Due Monday, July 19th, at the start of class.

Description

Write a Perl script that processes an input file, and counts the frequency of the line contents.

Details

Your script will need two values, defined at the top of the script: an input file name, and a threshold (number). This should exercise your knowlege of Perl’s strings, collections, and file handling capabilities.

The input file is a list of words, one word per line. The program will read this file, and count the frequency of each of the words. When done, it should then print out all words with a frequency count equal to or greater than the threshold from the command line.

The script should be case insensitive — that is, it should treat “the” and “The” as the same word. To do this in Perl, just use the lc function (stands for “lowercase”):

my $string = "Mixed Case";
$string = lc($string);
print "$string\n";

A good threshold number to use is around 1000. Feel free to experiment with numbers higher and lower than that.

Sample output is below. As usual, the exact format of the output does not matter. Note: In the sample output, lines beginning with “%” are meant to show the command line prompt and what you type; they are not part of the output.

% ./homework-04.pl
'of': 6568
'with': 1908
'at': 1754
'he': 3128
'a': 6602
'on': 2250
'was': 4220
'and': 6984
'she': 1727
'in': 4747
'from': 1117
'her': 1559
'be': 1294
'had': 2300
'that': 2640
'have': 1094
'they': 1101
'for': 2021
'it': 2551
'i': 3342
'as': 1663
'his': 1983
'said': 1430
'the': 15700
'by': 1213
'you': 1147
'were': 1194
'but': 1495
'is': 1180
'to': 6981
'not': 1286

%

The key to this is the proper use of Perl’s collection types. With proper selection, the problem becomes very straightforward.

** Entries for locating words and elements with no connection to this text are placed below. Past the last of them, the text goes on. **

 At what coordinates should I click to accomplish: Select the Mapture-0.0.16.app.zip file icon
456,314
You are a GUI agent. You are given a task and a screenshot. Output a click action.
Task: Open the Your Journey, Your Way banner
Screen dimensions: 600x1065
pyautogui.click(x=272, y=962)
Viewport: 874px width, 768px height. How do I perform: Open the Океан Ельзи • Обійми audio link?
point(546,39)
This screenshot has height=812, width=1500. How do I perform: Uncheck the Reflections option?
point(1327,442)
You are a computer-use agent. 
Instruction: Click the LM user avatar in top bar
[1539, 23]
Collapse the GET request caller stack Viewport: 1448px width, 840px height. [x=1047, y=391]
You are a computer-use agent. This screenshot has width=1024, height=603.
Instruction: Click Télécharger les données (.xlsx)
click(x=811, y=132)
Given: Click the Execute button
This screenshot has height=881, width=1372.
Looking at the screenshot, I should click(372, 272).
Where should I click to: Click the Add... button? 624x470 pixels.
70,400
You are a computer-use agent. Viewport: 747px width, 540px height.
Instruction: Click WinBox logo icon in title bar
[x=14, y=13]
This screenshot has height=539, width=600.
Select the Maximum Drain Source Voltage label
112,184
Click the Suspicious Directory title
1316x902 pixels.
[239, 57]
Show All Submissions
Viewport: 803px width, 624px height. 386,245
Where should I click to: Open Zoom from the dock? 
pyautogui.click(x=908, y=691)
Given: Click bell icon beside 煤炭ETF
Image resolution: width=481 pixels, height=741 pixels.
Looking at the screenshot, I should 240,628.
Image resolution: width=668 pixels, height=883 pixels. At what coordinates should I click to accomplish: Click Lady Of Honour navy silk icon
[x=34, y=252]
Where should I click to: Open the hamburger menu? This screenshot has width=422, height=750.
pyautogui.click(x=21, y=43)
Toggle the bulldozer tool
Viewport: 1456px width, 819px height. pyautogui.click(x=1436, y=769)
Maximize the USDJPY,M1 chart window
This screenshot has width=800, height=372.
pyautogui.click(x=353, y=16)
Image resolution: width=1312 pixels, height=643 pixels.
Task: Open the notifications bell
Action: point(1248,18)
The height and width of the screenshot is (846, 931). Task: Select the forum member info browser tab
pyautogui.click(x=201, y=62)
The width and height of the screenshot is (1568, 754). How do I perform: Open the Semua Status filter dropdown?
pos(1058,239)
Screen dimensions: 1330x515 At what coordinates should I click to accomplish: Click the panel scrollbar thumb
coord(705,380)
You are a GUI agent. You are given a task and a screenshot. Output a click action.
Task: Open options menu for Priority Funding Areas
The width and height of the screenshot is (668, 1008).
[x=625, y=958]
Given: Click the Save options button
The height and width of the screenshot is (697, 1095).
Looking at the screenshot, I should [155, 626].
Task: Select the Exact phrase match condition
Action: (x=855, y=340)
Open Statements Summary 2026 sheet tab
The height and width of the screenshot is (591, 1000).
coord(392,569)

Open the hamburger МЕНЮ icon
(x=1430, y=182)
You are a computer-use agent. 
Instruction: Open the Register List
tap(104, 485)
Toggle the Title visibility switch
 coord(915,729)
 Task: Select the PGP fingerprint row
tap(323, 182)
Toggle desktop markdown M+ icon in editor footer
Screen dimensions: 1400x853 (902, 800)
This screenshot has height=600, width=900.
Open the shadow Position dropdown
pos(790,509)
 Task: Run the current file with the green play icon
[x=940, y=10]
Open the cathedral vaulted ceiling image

Also, the script may be easier to test and debug with the use of a smaller dataset. The dataset provided in “homework-04.txt” is over 250,000 lines. Ultimately, however, once you script works on a small dataset, it should work equally well on the larger dataset.

Reminders

Do the work yourself, consulting reasonable reference materials as needed; any reference material that gives you a complete or nearly complete solution to this problem or a similar one is not OK to use. Asking the instructors for help is OK, asking other students for help is not.

Hand In

A printout of your output on a single sheet of paper. Be sure to put your own name in the initial comment block of the code. Identifying your work is important, or you may not receive appropriate credit.